▸ What this task involves:
Only the lines from the one holding "Image resolution: width=1024" to the final line of the material below belong in the answer, transcribed exactly.
[Opening Material for this task section]
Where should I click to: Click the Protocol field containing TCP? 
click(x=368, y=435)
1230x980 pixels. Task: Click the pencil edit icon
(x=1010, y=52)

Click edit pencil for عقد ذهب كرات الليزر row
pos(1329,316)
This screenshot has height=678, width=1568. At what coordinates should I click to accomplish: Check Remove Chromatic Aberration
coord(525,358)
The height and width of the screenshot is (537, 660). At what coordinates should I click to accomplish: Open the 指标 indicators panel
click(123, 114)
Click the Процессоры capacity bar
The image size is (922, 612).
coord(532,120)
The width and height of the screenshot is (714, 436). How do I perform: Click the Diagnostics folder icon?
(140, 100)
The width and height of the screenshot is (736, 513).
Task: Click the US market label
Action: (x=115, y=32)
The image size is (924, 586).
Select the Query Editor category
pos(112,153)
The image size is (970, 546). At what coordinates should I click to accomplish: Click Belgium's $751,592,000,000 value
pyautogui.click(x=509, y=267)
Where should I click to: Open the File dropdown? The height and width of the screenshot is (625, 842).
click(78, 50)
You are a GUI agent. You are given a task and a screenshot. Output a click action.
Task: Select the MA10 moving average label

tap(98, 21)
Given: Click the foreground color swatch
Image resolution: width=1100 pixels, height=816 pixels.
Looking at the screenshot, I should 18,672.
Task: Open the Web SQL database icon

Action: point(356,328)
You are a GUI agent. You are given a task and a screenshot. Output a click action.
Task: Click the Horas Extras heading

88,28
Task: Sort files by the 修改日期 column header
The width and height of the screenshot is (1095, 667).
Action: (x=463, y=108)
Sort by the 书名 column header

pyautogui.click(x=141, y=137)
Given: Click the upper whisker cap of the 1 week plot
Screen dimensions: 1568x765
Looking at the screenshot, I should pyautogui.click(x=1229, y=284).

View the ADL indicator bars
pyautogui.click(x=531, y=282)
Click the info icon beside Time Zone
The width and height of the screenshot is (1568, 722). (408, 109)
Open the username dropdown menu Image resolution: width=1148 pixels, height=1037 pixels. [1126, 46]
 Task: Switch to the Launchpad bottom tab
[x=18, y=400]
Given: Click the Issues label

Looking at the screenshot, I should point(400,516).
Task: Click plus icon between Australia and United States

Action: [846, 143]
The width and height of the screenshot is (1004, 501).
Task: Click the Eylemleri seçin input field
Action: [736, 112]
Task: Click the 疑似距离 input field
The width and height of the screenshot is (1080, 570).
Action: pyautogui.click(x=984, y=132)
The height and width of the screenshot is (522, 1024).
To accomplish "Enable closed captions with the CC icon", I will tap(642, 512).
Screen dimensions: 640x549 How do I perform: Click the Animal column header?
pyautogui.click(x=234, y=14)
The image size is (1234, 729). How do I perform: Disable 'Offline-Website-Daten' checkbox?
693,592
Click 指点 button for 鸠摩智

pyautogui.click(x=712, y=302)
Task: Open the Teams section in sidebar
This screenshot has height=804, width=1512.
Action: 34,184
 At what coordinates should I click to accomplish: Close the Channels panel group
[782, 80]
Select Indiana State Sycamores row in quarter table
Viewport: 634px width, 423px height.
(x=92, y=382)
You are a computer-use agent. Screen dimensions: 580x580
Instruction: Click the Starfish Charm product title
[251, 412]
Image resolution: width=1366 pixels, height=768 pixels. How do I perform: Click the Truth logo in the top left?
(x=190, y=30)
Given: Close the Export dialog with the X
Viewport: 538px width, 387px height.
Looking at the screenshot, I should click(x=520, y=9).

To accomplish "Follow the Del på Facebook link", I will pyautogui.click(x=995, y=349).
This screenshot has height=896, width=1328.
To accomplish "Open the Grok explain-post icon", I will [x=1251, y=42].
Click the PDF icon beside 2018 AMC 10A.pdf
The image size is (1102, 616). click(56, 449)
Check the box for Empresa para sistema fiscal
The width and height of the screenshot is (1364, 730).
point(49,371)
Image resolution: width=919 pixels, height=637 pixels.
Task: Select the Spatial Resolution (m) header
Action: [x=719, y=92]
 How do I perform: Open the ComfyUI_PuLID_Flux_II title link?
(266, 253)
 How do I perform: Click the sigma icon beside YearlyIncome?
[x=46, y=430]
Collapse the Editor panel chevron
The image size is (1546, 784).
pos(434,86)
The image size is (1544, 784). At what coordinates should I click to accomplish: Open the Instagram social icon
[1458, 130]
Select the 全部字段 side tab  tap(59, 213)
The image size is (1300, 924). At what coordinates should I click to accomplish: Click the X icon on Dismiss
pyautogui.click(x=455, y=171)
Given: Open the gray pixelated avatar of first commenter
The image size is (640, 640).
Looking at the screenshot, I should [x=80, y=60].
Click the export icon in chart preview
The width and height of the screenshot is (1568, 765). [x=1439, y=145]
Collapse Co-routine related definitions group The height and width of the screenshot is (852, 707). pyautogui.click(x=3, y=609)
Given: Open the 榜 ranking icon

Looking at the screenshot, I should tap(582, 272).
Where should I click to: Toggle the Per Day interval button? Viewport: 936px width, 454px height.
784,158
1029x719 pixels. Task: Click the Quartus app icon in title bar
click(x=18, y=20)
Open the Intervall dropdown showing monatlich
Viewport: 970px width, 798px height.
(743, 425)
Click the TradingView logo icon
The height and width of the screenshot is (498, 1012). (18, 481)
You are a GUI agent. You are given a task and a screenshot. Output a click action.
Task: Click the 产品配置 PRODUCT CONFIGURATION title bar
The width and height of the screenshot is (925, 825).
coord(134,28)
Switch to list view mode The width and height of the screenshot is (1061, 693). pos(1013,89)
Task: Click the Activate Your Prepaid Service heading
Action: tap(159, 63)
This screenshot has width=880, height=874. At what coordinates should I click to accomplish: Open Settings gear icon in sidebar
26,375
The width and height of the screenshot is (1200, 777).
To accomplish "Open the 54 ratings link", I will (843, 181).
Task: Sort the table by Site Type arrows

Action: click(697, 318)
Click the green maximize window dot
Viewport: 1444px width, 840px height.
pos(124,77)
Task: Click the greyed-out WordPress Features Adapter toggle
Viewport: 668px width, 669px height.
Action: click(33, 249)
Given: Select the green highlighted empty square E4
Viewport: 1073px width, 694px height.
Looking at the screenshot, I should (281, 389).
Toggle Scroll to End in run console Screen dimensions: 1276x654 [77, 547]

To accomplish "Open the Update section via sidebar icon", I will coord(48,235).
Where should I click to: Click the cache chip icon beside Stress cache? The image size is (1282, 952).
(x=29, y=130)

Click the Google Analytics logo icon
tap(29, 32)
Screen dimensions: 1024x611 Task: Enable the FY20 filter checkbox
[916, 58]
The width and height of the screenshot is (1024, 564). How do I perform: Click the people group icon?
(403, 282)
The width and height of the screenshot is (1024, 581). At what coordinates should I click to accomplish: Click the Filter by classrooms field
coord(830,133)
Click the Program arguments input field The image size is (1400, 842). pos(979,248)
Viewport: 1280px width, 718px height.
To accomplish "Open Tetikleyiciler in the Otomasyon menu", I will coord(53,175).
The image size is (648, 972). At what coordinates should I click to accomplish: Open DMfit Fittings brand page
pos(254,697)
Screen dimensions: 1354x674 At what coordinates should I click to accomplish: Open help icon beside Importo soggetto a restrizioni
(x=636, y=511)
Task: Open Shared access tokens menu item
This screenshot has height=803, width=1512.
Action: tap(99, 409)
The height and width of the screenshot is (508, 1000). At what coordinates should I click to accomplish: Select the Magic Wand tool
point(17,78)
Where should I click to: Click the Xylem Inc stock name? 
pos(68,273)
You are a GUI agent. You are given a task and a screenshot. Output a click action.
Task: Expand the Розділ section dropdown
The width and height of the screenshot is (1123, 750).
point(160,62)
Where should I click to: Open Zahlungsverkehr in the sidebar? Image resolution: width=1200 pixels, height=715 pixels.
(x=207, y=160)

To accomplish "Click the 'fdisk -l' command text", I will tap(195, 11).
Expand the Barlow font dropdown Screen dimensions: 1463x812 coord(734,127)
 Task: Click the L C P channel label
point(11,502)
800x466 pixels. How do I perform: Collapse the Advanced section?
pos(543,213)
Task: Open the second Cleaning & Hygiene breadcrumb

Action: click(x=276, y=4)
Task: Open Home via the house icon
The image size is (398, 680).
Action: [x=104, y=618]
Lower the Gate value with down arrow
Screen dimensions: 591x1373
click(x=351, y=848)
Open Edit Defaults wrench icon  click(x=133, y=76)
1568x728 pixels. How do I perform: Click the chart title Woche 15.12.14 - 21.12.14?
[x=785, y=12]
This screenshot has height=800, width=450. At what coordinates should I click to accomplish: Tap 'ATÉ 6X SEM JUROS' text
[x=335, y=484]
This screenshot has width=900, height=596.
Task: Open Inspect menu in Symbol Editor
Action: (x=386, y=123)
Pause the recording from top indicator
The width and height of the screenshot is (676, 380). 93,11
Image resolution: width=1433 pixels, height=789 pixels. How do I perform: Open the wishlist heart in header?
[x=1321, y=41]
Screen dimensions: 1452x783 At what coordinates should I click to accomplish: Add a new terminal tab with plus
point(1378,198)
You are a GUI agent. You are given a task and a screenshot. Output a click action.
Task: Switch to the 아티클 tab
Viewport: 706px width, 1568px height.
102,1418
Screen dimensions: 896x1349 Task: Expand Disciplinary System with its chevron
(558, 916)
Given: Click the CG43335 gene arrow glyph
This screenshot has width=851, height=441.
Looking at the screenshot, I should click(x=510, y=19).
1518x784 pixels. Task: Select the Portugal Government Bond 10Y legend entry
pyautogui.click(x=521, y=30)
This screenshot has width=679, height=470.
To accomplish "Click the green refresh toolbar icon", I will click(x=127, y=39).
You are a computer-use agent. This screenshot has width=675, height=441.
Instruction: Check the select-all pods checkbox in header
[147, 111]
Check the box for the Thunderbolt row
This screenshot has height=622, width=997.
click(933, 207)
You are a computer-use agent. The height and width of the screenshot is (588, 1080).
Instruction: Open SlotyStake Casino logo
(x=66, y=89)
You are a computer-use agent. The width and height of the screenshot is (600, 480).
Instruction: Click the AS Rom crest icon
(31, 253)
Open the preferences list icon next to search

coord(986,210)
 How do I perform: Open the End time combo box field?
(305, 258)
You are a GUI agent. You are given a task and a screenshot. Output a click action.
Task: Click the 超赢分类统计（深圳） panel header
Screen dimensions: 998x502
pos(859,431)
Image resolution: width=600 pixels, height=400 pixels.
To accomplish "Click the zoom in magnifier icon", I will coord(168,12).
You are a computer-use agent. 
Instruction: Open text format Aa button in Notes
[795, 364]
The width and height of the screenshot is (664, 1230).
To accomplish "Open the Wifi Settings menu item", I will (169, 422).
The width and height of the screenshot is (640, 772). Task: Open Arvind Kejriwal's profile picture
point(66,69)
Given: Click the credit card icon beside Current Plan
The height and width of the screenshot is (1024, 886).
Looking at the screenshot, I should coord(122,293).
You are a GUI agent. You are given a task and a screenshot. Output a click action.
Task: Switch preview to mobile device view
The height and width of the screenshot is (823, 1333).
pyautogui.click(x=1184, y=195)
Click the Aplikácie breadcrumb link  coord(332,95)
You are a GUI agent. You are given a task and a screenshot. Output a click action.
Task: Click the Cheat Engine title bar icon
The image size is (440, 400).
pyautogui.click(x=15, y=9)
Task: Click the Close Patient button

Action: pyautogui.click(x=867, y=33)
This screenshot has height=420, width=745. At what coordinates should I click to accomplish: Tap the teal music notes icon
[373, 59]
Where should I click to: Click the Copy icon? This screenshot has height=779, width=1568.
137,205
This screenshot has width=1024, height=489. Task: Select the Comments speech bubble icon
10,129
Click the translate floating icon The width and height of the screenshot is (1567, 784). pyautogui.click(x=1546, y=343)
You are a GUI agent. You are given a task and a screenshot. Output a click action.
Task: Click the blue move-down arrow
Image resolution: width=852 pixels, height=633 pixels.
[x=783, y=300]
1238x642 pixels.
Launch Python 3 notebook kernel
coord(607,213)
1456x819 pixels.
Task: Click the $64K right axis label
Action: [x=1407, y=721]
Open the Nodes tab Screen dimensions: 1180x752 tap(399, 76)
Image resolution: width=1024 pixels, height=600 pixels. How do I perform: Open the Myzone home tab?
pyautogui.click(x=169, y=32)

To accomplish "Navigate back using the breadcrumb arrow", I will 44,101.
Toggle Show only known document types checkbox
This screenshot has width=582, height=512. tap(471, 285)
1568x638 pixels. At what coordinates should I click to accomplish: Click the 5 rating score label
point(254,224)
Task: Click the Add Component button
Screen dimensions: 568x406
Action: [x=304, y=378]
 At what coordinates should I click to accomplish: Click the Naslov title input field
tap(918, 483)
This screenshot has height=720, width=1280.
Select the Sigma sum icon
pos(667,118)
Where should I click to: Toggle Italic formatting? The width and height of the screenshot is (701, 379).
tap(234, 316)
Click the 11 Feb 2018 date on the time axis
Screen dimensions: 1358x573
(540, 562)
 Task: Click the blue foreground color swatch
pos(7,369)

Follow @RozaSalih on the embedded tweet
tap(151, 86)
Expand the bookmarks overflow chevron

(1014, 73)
[Closing Material for this task section]
▸ Solution to this problem:
Image resolution: width=1024 pixels, height=600 pixels. How do I perform: Open the Myzone home tab?
pyautogui.click(x=169, y=32)

To accomplish "Navigate back using the breadcrumb arrow", I will 44,101.
Toggle Show only known document types checkbox
This screenshot has width=582, height=512. tap(471, 285)
1568x638 pixels. At what coordinates should I click to accomplish: Click the 5 rating score label
point(254,224)
Task: Click the Add Component button
Screen dimensions: 568x406
Action: [x=304, y=378]
 At what coordinates should I click to accomplish: Click the Naslov title input field
tap(918, 483)
This screenshot has height=720, width=1280.
Select the Sigma sum icon
pos(667,118)
Where should I click to: Toggle Italic formatting? The width and height of the screenshot is (701, 379).
tap(234, 316)
Click the 11 Feb 2018 date on the time axis
Screen dimensions: 1358x573
(540, 562)
 Task: Click the blue foreground color swatch
pos(7,369)

Follow @RozaSalih on the embedded tweet
tap(151, 86)
Expand the bookmarks overflow chevron

(1014, 73)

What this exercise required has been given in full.